Image Une écologie de l’alimentation Principe d’une écologie de l’alimentation
Image Une écologie de l’alimentation Principe d’une écologie de l’alimentation

— Conclusion

Cette proposition d’une « écologie de l’alimentation » vise ainsi à partager une nouvelle grille de lecture pour penser l’alimentation (figure 8.2.). C’est un plaidoyer scientifique pour la mise en lien de ses différentes dimensions et pour l’engagement dans la transformation des systèmes alimentaires. Une écologie de l’alimentation vise à nourrir la réflexion des chercheurs et des étudiants, mais peut aussi inspirer les acteurs du système alimentaire ou un grand public averti et curieux des enjeux d’alimentation durable. Elle ne cherche pas à définir un cadre normatif ou de prescriptions sur les « bonnes pratiques » de l’alimentation durable. Il nous semble justement que l’alimentation nécessite d’être pensée en contexte pour tirer parti, au mieux, de la situation considérée. Une écologie de l’alimentation s’apparente plutôt à une « école de pensée  » qui reflète un regard porté sur la complexité de l’alimentation et de ses enjeux contemporains, celui de la Chaire Unesco Alimentations du monde, mûri au cours des dix années de dialogues entre sciences et sociétés sur l’alimentation durable.
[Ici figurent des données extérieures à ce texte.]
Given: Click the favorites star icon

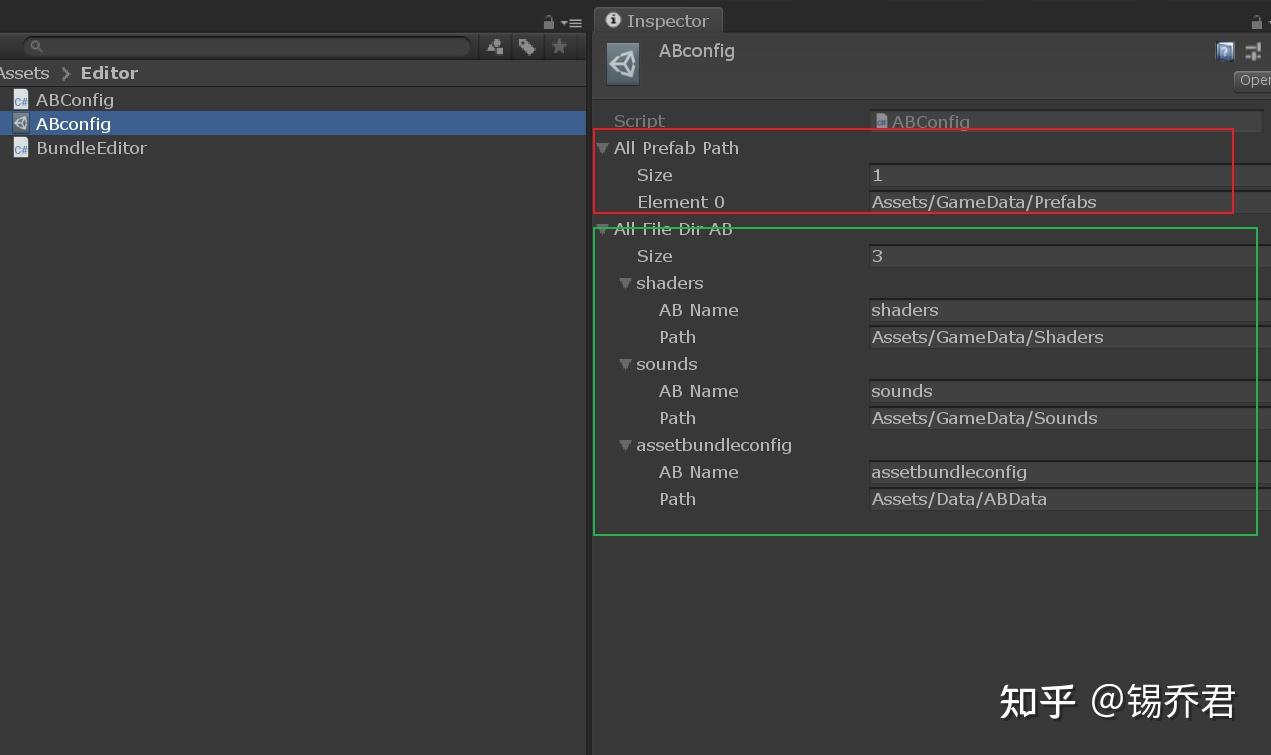Looking at the screenshot, I should tap(560, 46).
Les deux chapitres suivants détailleront respectivement les deux propositions qui sous-tendent une écologie de l’alimentation : décloisonner les savoirs sur l’alimentation et s’engager politiquement pour la transformation des systèmes alimentaires. Les conséquences pratiques de ces deux propositions seront présentées dans les parties 4 et 5.